RECORDS SUPPLIED →
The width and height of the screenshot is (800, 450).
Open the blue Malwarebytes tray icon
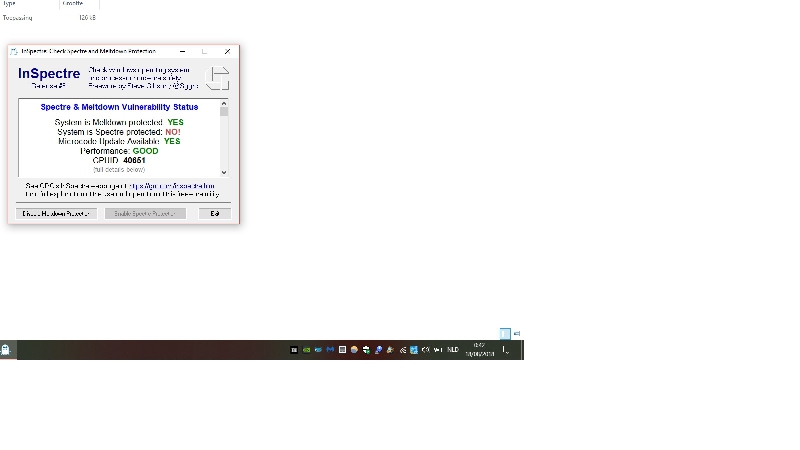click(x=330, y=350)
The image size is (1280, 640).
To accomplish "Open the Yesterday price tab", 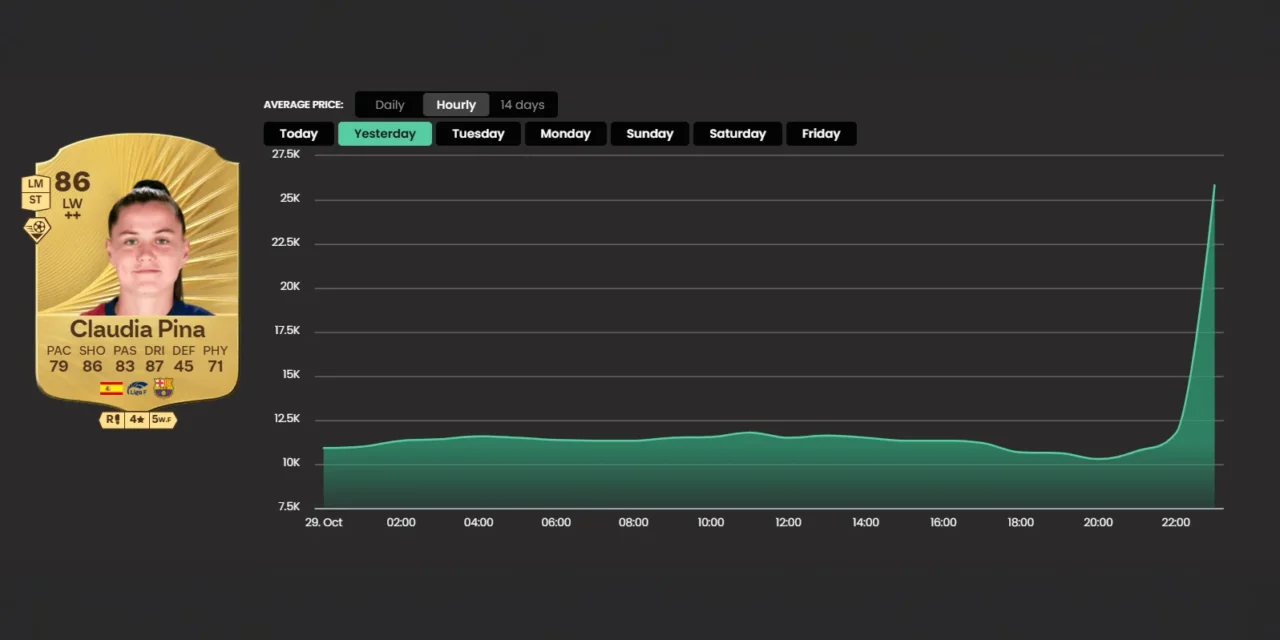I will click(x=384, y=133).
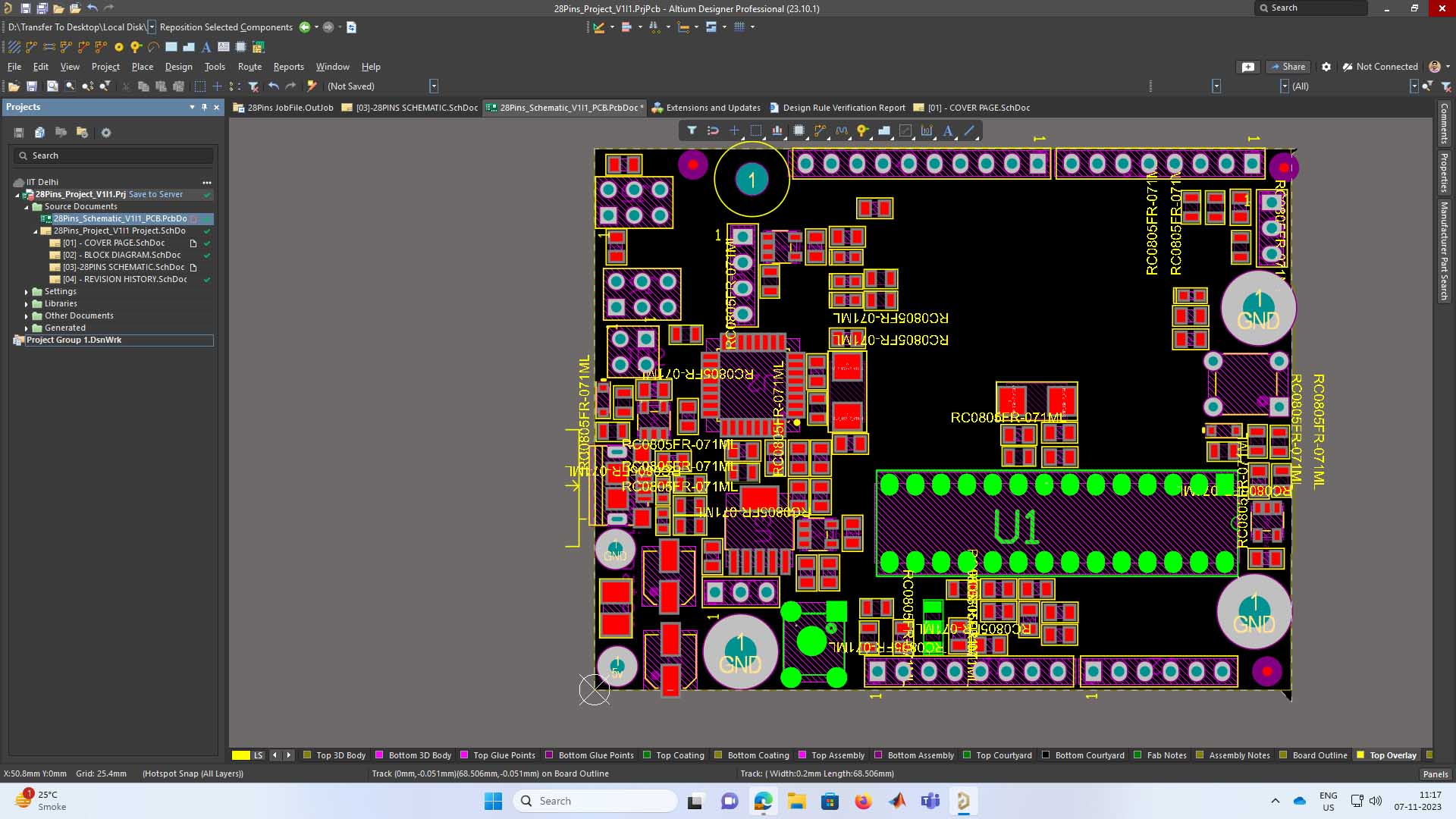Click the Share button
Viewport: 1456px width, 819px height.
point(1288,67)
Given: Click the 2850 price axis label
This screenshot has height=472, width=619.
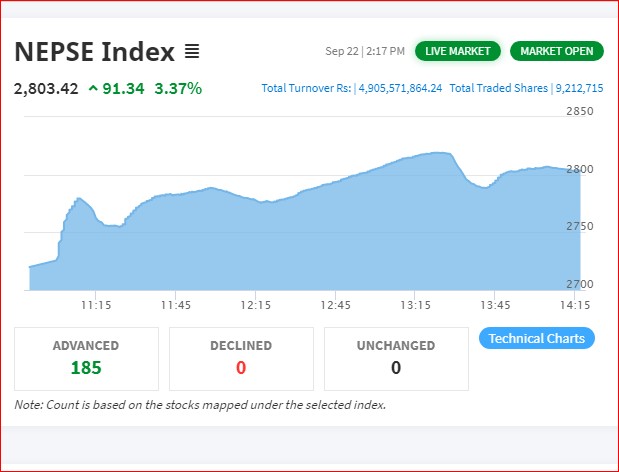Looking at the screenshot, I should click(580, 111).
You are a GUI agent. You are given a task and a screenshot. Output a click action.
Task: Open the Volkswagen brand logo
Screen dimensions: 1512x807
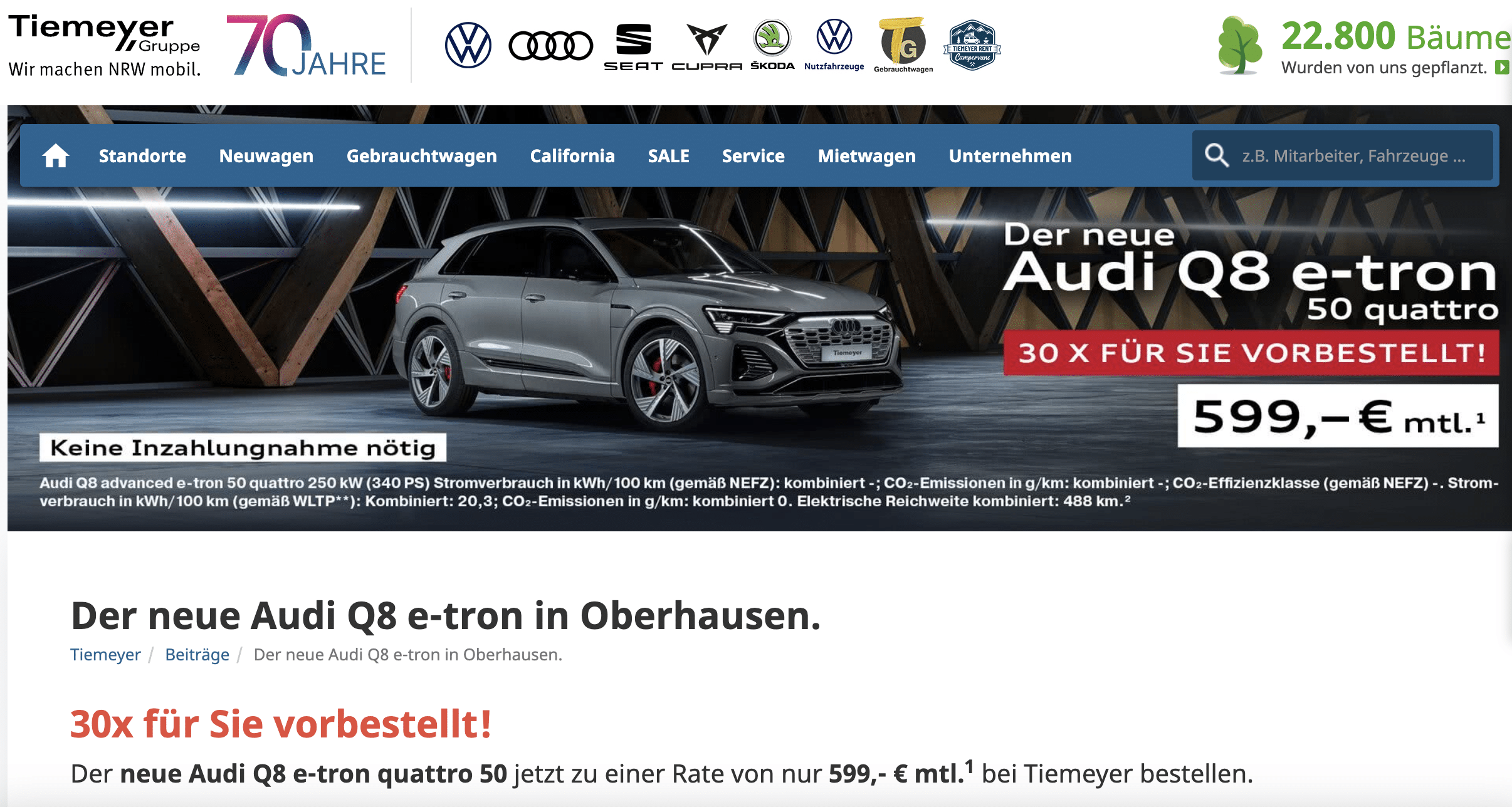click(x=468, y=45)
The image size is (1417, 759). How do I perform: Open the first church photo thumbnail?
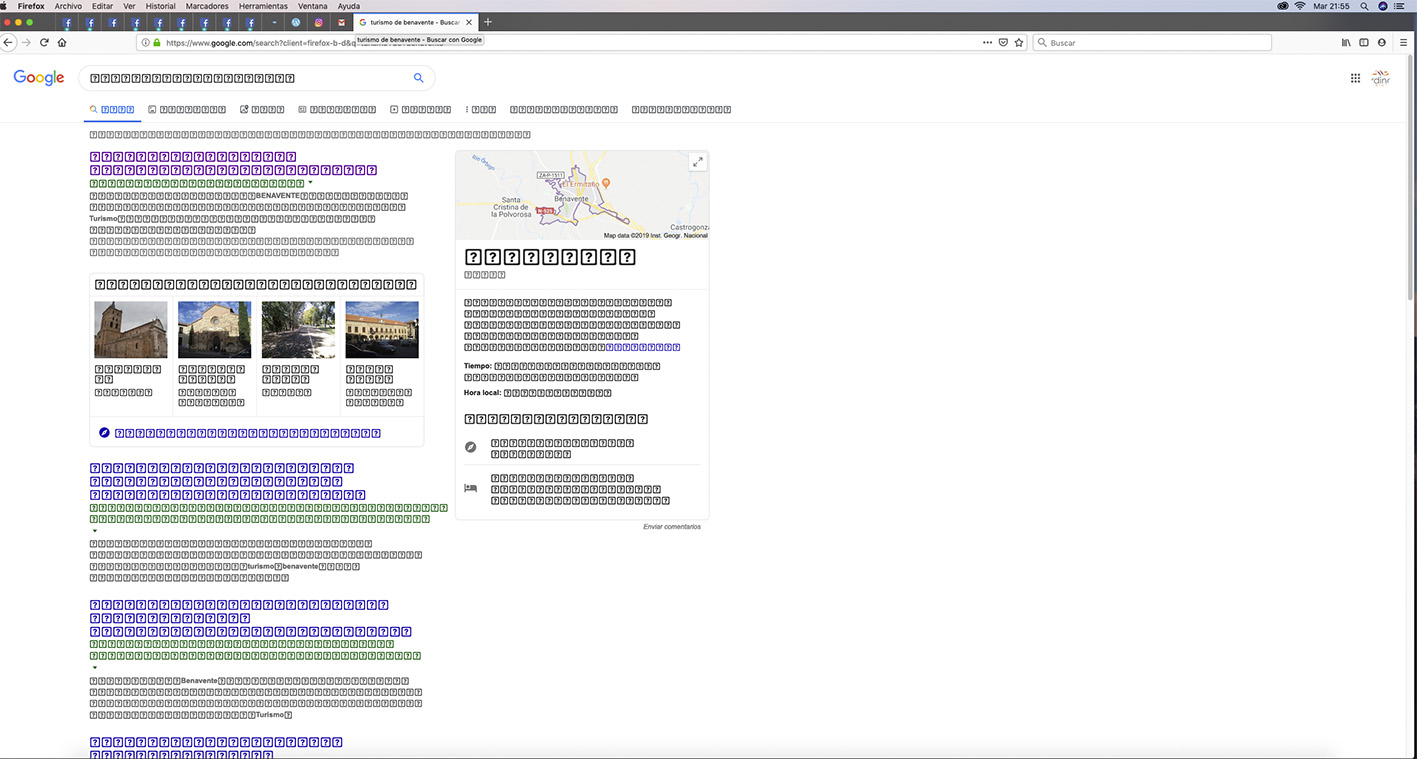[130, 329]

JOB →
Put the stretch from the line containing "You are a GUI" through the end of the material into a Markdown table with the columns Row and Text, one numbered row per line and blank lines omitted. Leave the pictures out of the table.

COMPLETE RESPONSE →
| Row | Text |
|---|---|
| 1 | You are a GUI agent. You are given a task and a screenshot. Output a click action. |
| 2 | Task: Open the Volkswagen brand logo |
| 3 | Screen dimensions: 1512x807 |
| 4 | click(x=468, y=45) |
| 5 | The image size is (1417, 759). How do I perform: Open the first church photo thumbnail? |
| 6 | [130, 329] |